═══ Source information ═══

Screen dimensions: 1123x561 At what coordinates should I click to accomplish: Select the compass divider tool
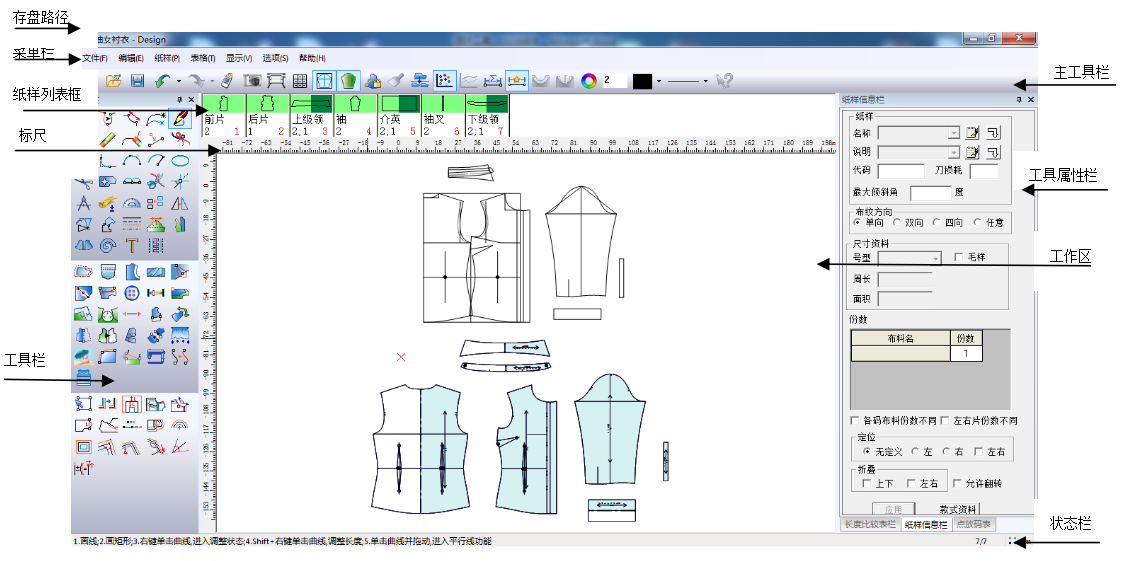[84, 203]
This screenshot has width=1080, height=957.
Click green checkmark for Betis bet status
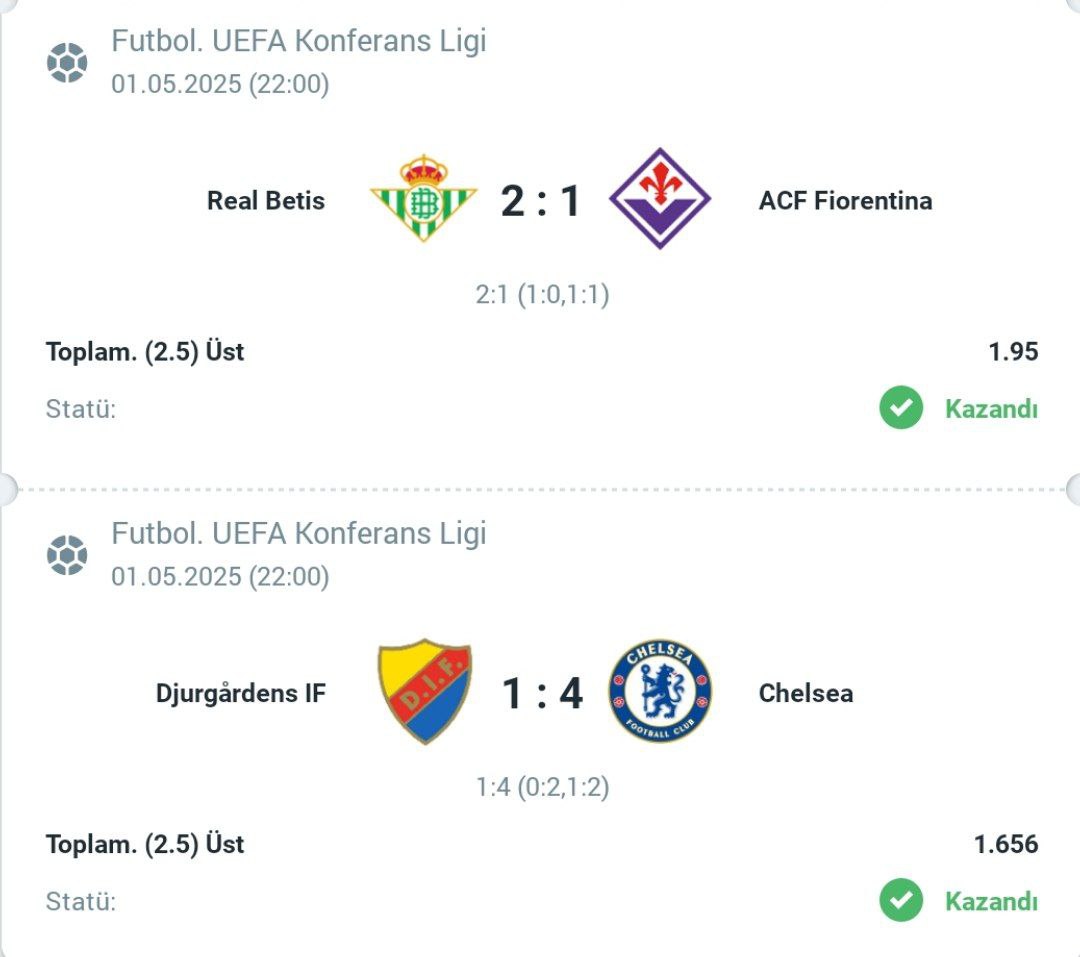tap(901, 407)
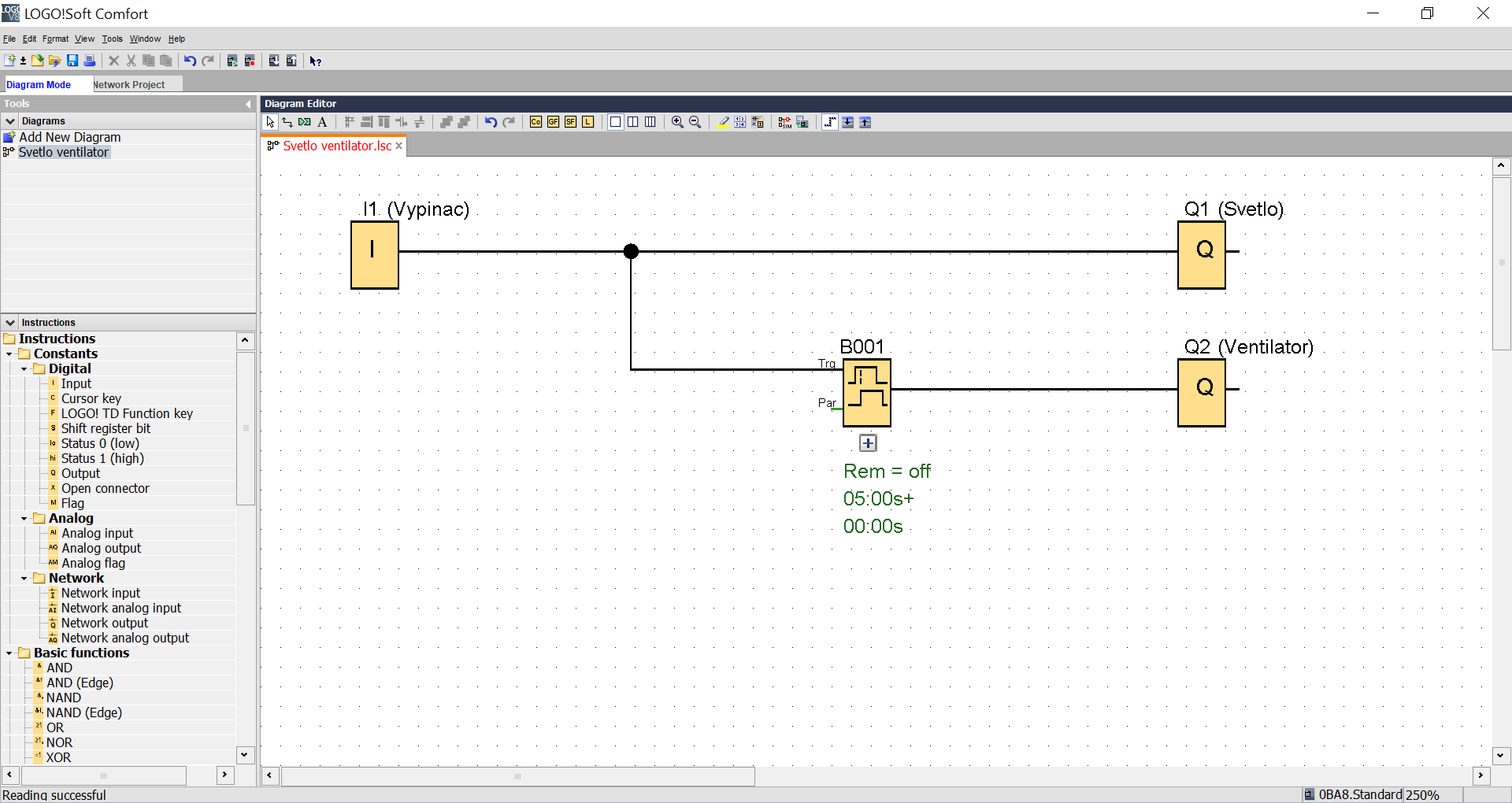1512x803 pixels.
Task: Click Add New Diagram
Action: pyautogui.click(x=69, y=137)
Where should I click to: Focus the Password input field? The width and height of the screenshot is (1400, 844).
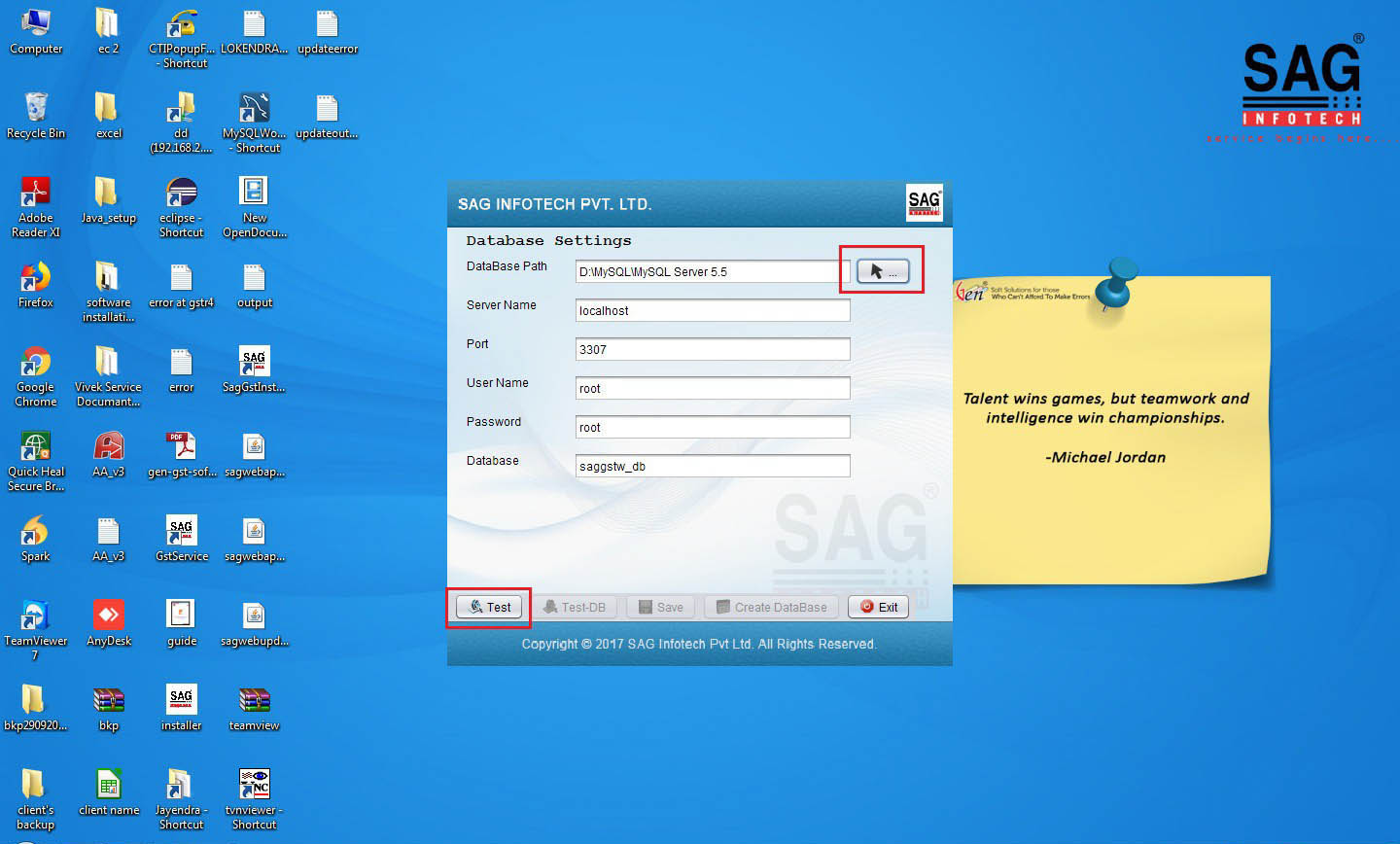[713, 427]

═══

• [Problem]: Nothing but the lines from the one containing "This screenshot has width=1080, height=957." through the end of the listing is to be output, and those lines are to be output exactly, pictures excluded.

• [Response to the task]:
This screenshot has width=1080, height=957.
Click green checkmark for Betis bet status
tap(901, 407)
1512x803 pixels.
Task: Click Add New Diagram
Action: pyautogui.click(x=69, y=137)
Where should I click to: Focus the Password input field? The width and height of the screenshot is (1400, 844).
[713, 427]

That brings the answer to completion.